Type “y” when being asked whether you want to launch a new Ray cluster:

The command runs for about two minutes:

Take note of the command output about your new Ray cluster and how you can submit workload, attach to the cluster or ssh into the head node. In the following, though, we will be using the prepared Ray Command CLI script to submit workload from this repository.

You may also want to check out the cloud console for your VPC instance that was created or selected when you ran lithopscloud earlier. There you can see the Ray cluster VMs that were launched with the Ray up command:

Submit ray_cp scale-out command to the Ray cluster

The ray_cp.sh script represents the scale-out implementation of a copy command for large amounts of object storage data using the Ray cluster that we just brought up. By default, it will interactively prompt you for all required parameters about your source location and target location on object storage. 

To streamline its usage across multiple invocations and to allow you to embed it into automated scripts, you can provide some or all of the requirement parameters as environment variables. In the example screenshot below, you can see that we set the HMAC credentials (access key and secret key) and HTTPS endpoints for the input bucket and for the output bucket as environment variables. We did not set the input and output bucket names and prefix paths as variables; therefore, the tool prompts us for them interactively:

After the input is gathered, the Ray command first does a listing of all objects in the source object storage bucket and prepares a set of copy tasks for them.
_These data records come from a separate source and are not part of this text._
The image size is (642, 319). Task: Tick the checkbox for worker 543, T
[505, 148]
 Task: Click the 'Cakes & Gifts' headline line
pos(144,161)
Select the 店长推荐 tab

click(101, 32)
In our example in the screenshot below, it found 8,988 objects to copy. The copy command implementation does a simple batching of multiple objects to copy with a single task. The batch size is currently set to four, so we get 2,247 tasks. Now the command submits these Ray tasks to the Ray cluster as you can see in the screenshot:

As soon as the first tasks complete, the tool starts to report the progress of both, the accumulated data volume that is copied so far and how many of the overall tasks have finished:

When all tasks have finished, the copy command prints a short elapse time and throughput summary:

In the our example, we used a Ray cluster with four workers with eight vCPUs per worker. Since a simple object copy is primarily network bound, we can safely overcommit the vCPUs by a decent factor. The current copy command implementation overcommits by a factor of five. With the four workers plus one Ray head node, eight vCPUs per node and with the vCPU overcommitting, the Ray scheduler can run (4 + 1) * 8 * 5 = 200 copy tasks in parallel. With this scheduling setup, we could copy the 2 TB of data in 8,988 objects across cloud regions from IBM Cloud Dallas region in US to IBM Cloud Frankfurt region in EU in about 20 minutes.

A larger Ray cluster would have allowed for even more parallelism and shorter elapse time for the 2 TB copy. In addition to Ray cluster size — and depending on the size and number of your objects to copy — you can tune the batch size and vCPU overcommitting to achieve optimal performance.

The copy command also has a simple retry logic for tasks implemented to account for the fact that in large scale-out processing, the odds are that one of the many tasks fails for whatever transient reason.

Tear down the Ray cluster

When you’re done with your Ray commands, you should deprovision the Ray cluster again to avoid accumulating costs for idling resources in your account. This takes just a few seconds can be done using ray down cluster.yam:

You can bring up a fresh Ray cluster quickly (about two minutes) at any time by running the ray up command again.

Conclusion

In this article, we have demonstrated a simple way to leverage Ray compute framework to perform typical daily operational tasks at cloud-scale on large volumes of data on object storage. The Ray-Commands repository that was using in this demonstration includes an implementation of a copy command. However, it is entirely open source and it can and should be extended with further such commands by applying the pattern of the already available copy command implementation.